Now, my frogs spawn and hammer corals won’t open at all. They’re
sliming or disintegrating. I’ve already completely lost two frog
spawn heads. Mushrooms looked shriveled, polyps won’t open up either. Brain
corals, trumpets, and plate corals seem to be fine. I also noticed a bit of red
slime algae on the sand.
<Possibly due to accumulating organics from the coral meltdown...>
On 11/4/02 we added two 175watt metal halides and started to leave the lights on
longer. Previously we only had the lights on for 10
hours/day. Any advice on this would be greatly appreciated!!!!! We’re
desperate! Thanks for your help!
Kristie
<Well, Kristie, it sounds to me like a case of too much light too soon, as
far as some of your corals are concerned. They need to be slowly acclimated to
different lighting schemes, or something like what you're experiencing can
result. Anthony wrote a great article on this topic- do check the
Wetwebmedia.com site for this. I will forward this to Anthony for some
suggestions. Good luck!>
Blinded By The Light (Pt. @)
Thanks for your help! I turned off the halides since yesterday and
have gone back to the 6 96watt power compacts. Nothing has gotten
worse, but doesn't look any better yet. Should I add any supplements
to the tank? Such as Seachem's Reef Plus? Or Coral
Excel??? We don't usually use this stuff too often.
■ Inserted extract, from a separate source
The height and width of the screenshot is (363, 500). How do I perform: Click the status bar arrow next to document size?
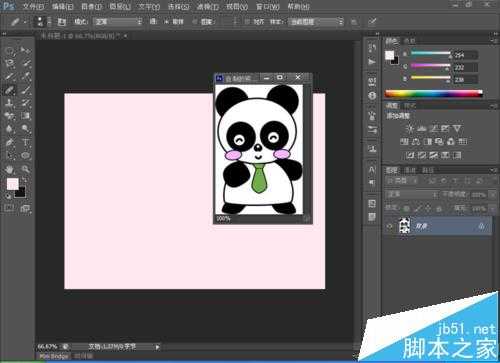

<I am not a big one for additives, myself, and given the possible higher
nutrient load from dying animals that may be in your system-I'd pass on adding
anything else. Just kick the skimmer into overdrive and execute regular water
changes.>
Just stick to mysis and Spectra Vital for the tank. I checked the ph:
8.0 and Nitrites: 0. I read Anthony's article on
lighting. Thank you. I think I must of added too much too
soon. Do
you recommend slowly adding the halides?????
<Just acclimate the animals slowly, using a technique like Anthony
suggests.>
Or should I forget about them all together?
<Nope- they are great lights!>
Thanks again!
Kristie
<You're welcome! I'm sure things will improve soon! Good Luck!